Canadian Industry Minister Tony Clement, who this month rejected BHP Billiton Ltd.’s $40 billion bid for Potash Corp. of Saskatchewan Inc., said the government will issue guidelines on its foreign-investment law before the end of the year.
“I would like to give more certainty to international investment markets as to how we interpret the factors that are found in the Act -- that way, the ground rules will be better known for potential investors,” Clement said today in a telephone interview.
Clement refused the takeover offer from Melbourne-based BHP, the world’s largest mining company, on Nov. 3, saying the proposal doesn’t provide a “net benefit” to Canada. BHP had 30 days from the date of the ruling to appeal and chose to drop its bid on Nov. 14. Clement’s decision was only the nation’s second rejection of a foreign takeover in the past 25 years.

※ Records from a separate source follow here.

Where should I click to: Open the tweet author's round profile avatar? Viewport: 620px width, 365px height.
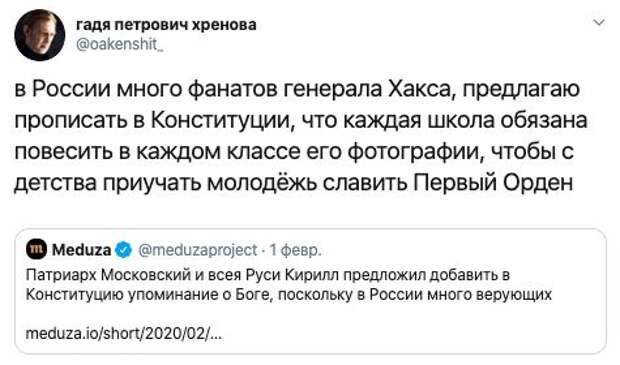(x=40, y=35)
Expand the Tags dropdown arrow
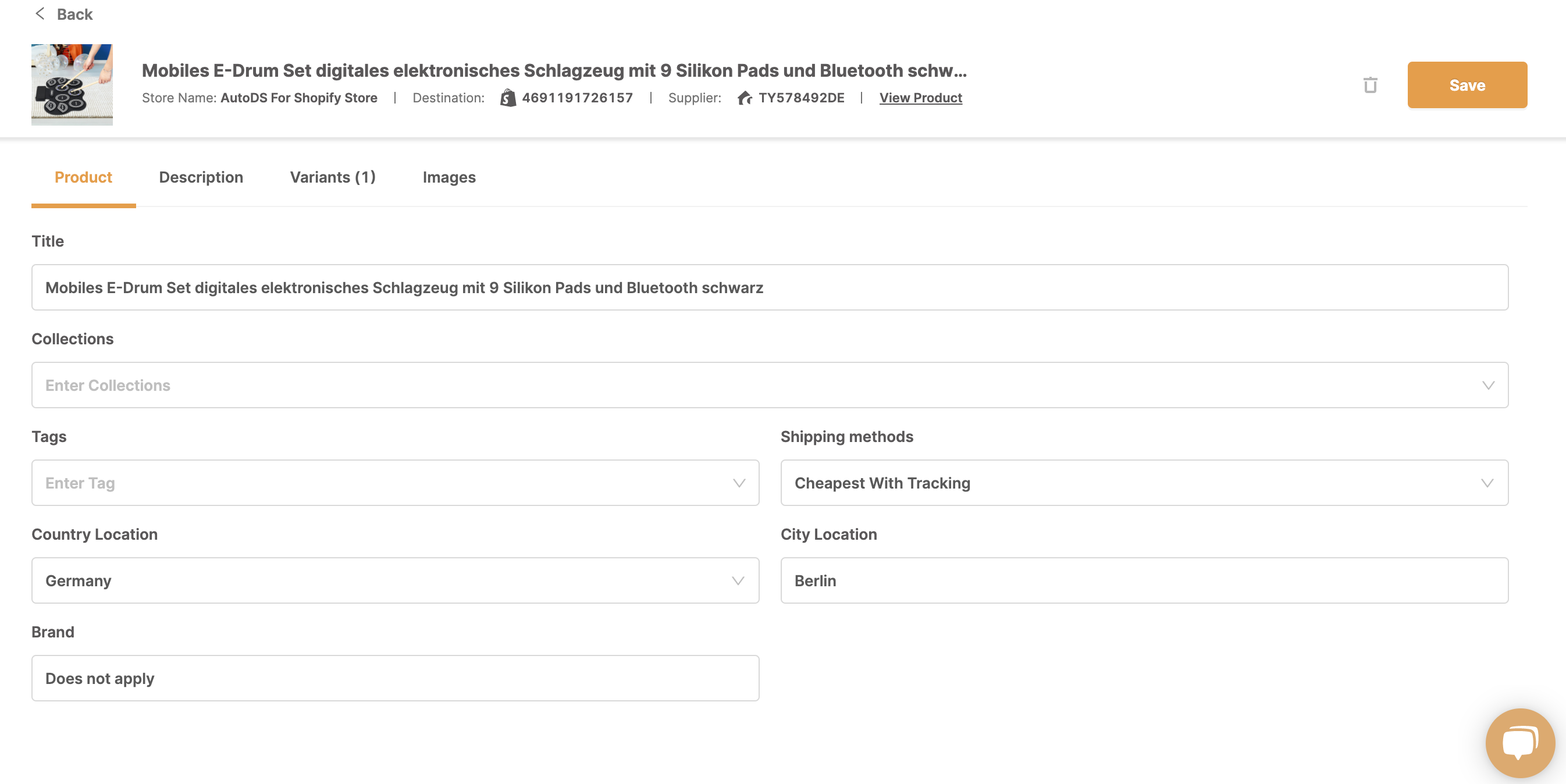This screenshot has width=1566, height=784. (x=739, y=483)
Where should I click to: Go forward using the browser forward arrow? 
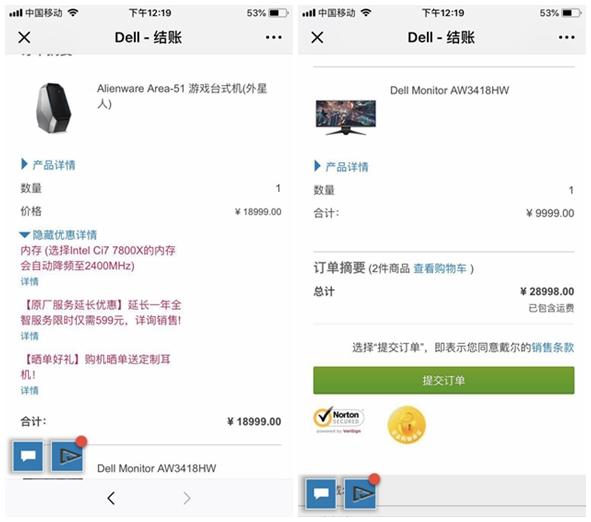coord(187,498)
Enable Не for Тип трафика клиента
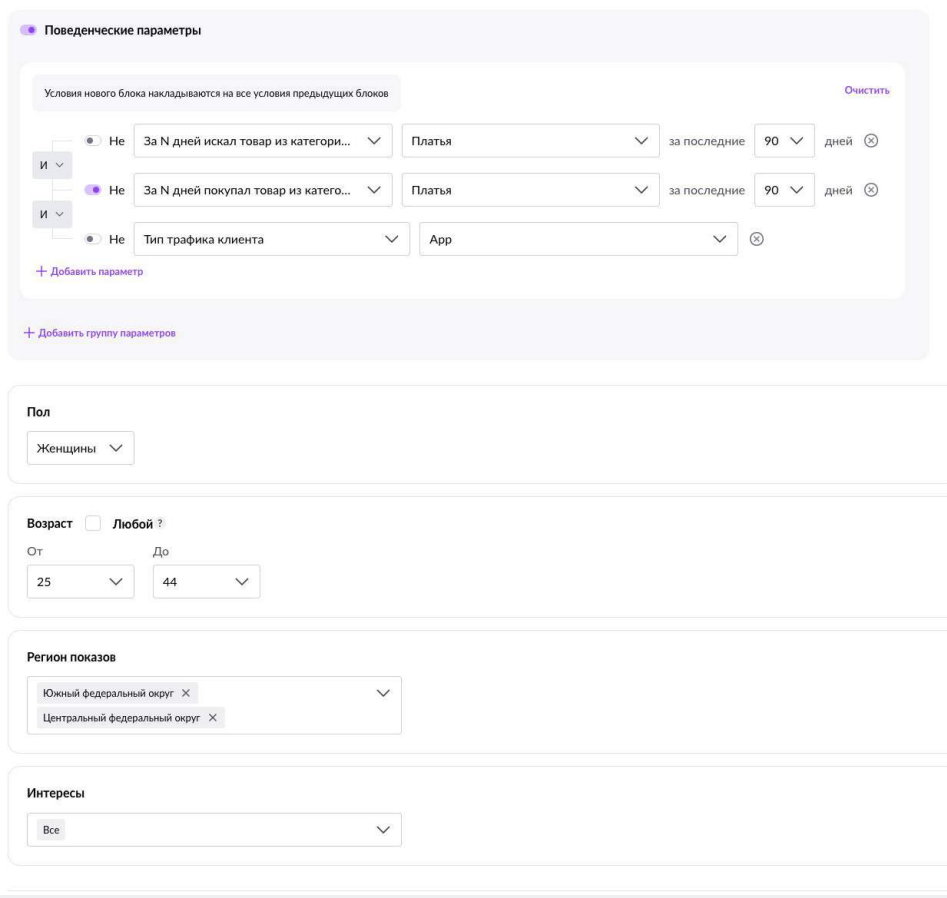Screen dimensions: 947x898 point(93,239)
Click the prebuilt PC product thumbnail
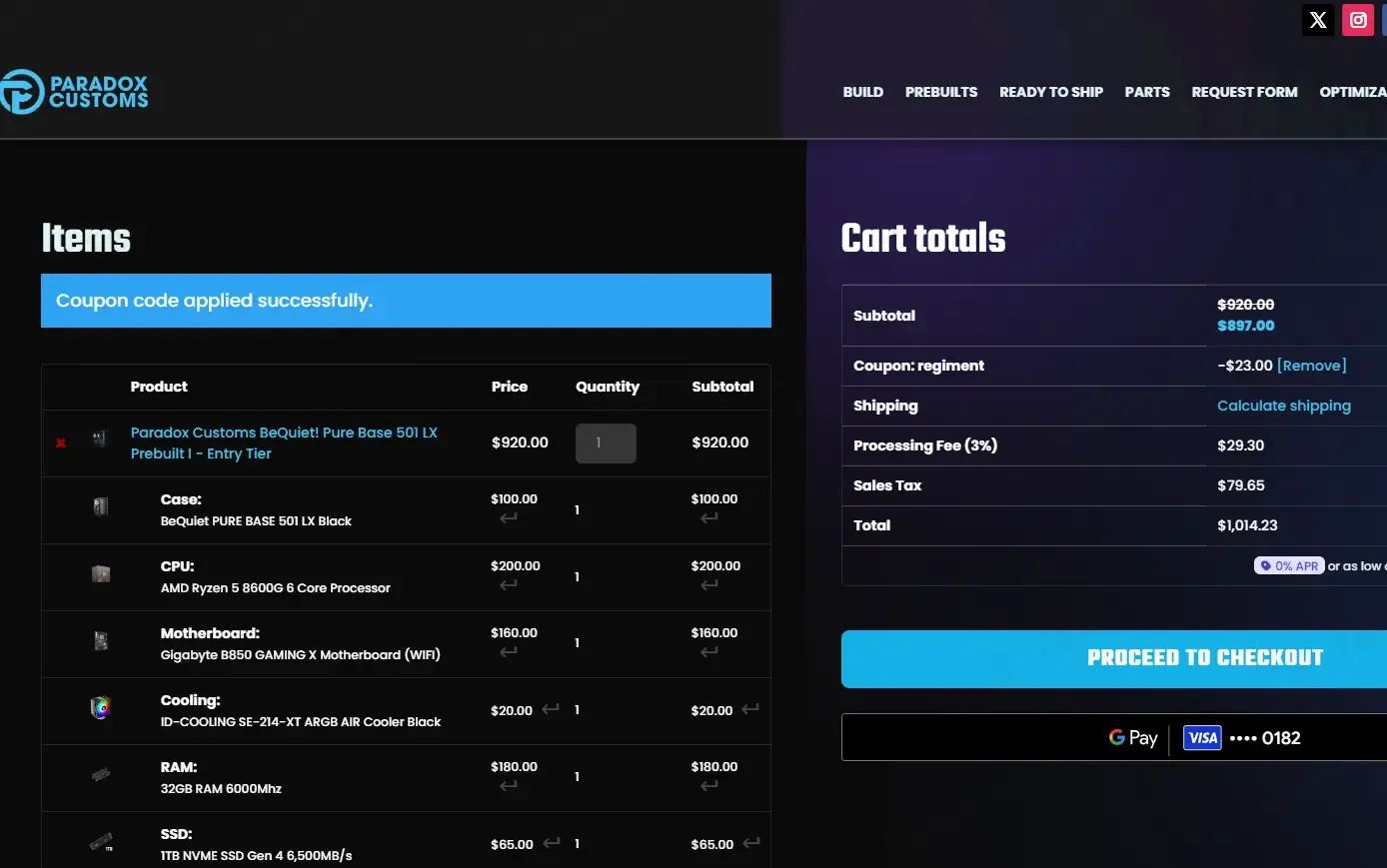 (99, 438)
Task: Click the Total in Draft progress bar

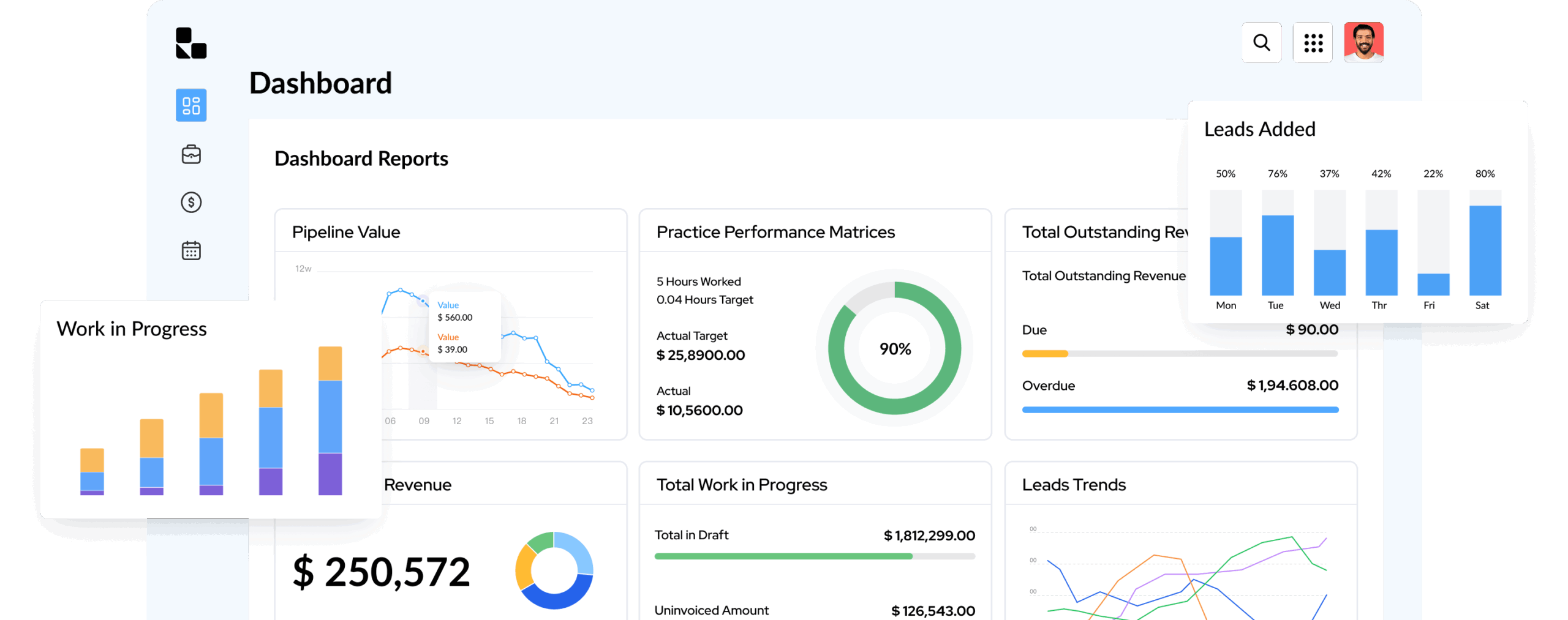Action: coord(814,556)
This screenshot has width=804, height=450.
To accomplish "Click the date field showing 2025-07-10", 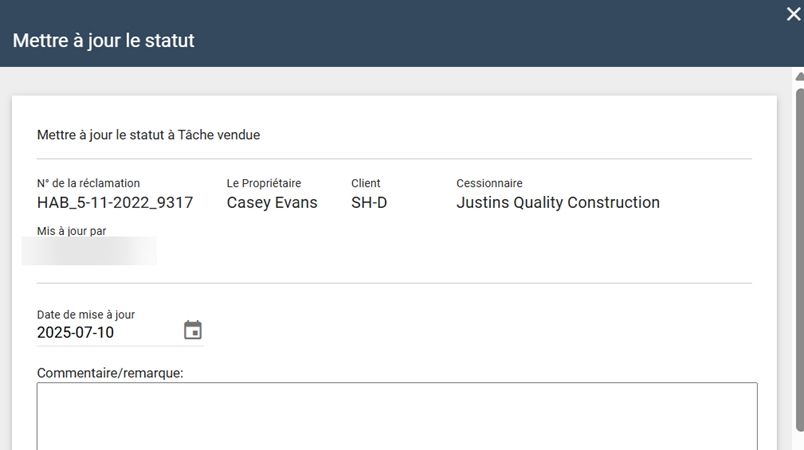I will pos(105,333).
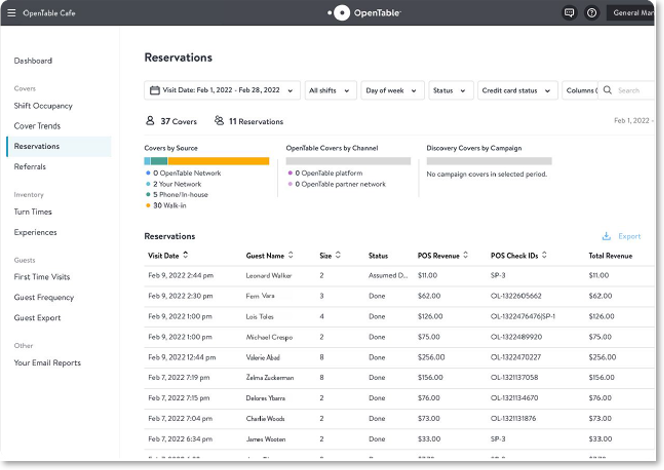
Task: Expand the Visit Date range dropdown
Action: point(222,91)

“In the days ahead it will be communicated,” said Clement, who spoke from Atlanta, where was attending the Americas Competitiveness Forum with his U.S. and Mexican counterparts.
Clement also said that “separate and apart” from the interpretation guidelines, the government will examine recommendations from a Parliamentary committee if it decides to review the legislation.
The New Democratic Party, the smallest opposition party in Parliament, is proposing a motion demanding the government amend the foreign-investment legislation to include public hearings as part of the review process. The motion, on which lawmakers will vote today, would call on the government to make public the promises made by companies to gain approval.
Under the Investment Canada Act, the government can block any transaction valued at C$299 million ($292 million) or more if it finds it doesn’t provide benefits to the country such as jobs, exports and investment.